Given the fact that Jay David Bolter wrote Writing Space: The Computer, Hypertext, and the History of Writing in nineteen-ninety-one, the first question that invariably comes to mind is how accurate were his predictions? Did computers and hypertext turn out to be everything he thought it would?
The short answer is we don’t know yet because it’s still too early to tell. Bolter, himself, points out that sweeping changes in the technology of writing often take a long time to come into their own. In the early decades of the printing press, for example, printers strove to create books that resembled the handwritten codex. They went so far as to design typefaces that mimicked a handwritten text. In fact, according to Bolter, the fact that the printed manuscript appeared to only represent a change in quantity was a major factor in public acceptance of the new technology. Only later, as writers, printers, and readers began to realize the possibilities that movable type represented in terms of quality, did printed text start to get cleaner and begin to resemble the crisp, utilitarian layout of printed books as we know it today.
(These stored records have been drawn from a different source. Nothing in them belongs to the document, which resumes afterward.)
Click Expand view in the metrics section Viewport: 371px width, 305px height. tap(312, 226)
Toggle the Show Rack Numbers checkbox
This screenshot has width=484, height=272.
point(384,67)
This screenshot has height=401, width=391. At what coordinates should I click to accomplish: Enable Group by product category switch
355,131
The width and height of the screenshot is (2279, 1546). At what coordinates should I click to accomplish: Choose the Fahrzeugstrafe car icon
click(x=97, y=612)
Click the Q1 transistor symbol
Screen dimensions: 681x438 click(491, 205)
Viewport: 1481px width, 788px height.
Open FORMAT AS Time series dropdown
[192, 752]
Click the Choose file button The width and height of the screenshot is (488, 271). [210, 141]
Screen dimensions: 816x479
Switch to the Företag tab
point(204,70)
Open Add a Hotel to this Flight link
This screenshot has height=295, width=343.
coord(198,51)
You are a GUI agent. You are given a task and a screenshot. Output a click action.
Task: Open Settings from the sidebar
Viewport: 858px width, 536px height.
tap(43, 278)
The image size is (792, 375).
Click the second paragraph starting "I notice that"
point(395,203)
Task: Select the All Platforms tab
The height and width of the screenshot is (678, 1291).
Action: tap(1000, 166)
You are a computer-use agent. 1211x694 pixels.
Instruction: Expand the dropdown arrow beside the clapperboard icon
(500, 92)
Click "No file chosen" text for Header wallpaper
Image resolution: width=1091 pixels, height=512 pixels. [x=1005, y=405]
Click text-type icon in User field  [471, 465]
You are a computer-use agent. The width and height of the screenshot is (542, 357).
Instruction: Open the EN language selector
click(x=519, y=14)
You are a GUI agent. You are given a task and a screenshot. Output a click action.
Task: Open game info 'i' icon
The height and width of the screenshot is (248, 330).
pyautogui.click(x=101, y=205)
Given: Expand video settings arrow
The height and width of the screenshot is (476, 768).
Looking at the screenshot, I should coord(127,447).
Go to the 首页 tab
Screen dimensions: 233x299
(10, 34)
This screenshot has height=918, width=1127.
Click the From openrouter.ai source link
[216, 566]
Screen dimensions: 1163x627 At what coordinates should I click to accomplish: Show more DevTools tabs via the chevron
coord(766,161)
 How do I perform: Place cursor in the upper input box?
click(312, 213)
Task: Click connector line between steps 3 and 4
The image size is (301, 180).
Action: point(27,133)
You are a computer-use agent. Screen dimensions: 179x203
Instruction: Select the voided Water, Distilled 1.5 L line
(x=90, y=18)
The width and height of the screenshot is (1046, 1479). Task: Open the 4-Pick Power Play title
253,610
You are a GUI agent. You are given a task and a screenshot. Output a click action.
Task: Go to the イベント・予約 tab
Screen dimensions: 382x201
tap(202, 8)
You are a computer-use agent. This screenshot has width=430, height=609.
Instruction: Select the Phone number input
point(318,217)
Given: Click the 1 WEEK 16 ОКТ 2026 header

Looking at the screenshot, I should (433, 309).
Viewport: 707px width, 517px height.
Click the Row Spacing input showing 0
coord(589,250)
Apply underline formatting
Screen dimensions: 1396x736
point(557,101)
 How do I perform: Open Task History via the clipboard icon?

We can see hypertext, in the intervening years between the publication of Writing Space and now, going through something of the same process as the printing press. Herculean efforts have been undertaken in order to make the computer and internet technologies behave like really fancy versions of print. One of the most obvious examples of this is the Adobe Portable Document Format, or .pdf file, which has become the dominant form of digitally archiving text in the academic setting. a .pdf file is essentially a digital photograph of a printed text. A student can download a .pdf file and read it just as he or she would read the actual document. More importantly, a student can quote from the .pdf document and cite page numbers so that a reader can find the cited quote in either the printed document or another copy of the downloaded .pdf document. Additionally, anyone who has the money to purchase a full copy of Adobe Acrobat can write marginal notes directly into the .pdf document, just like they would do with a pencil on a printed copy. So, despite the fact that we have, in Acrobat, a piece software that looks to the future, we are still trying to use it to do the same job that can be done just as easily with a sheet of paper and a five-cent pencil. So much for the short answer.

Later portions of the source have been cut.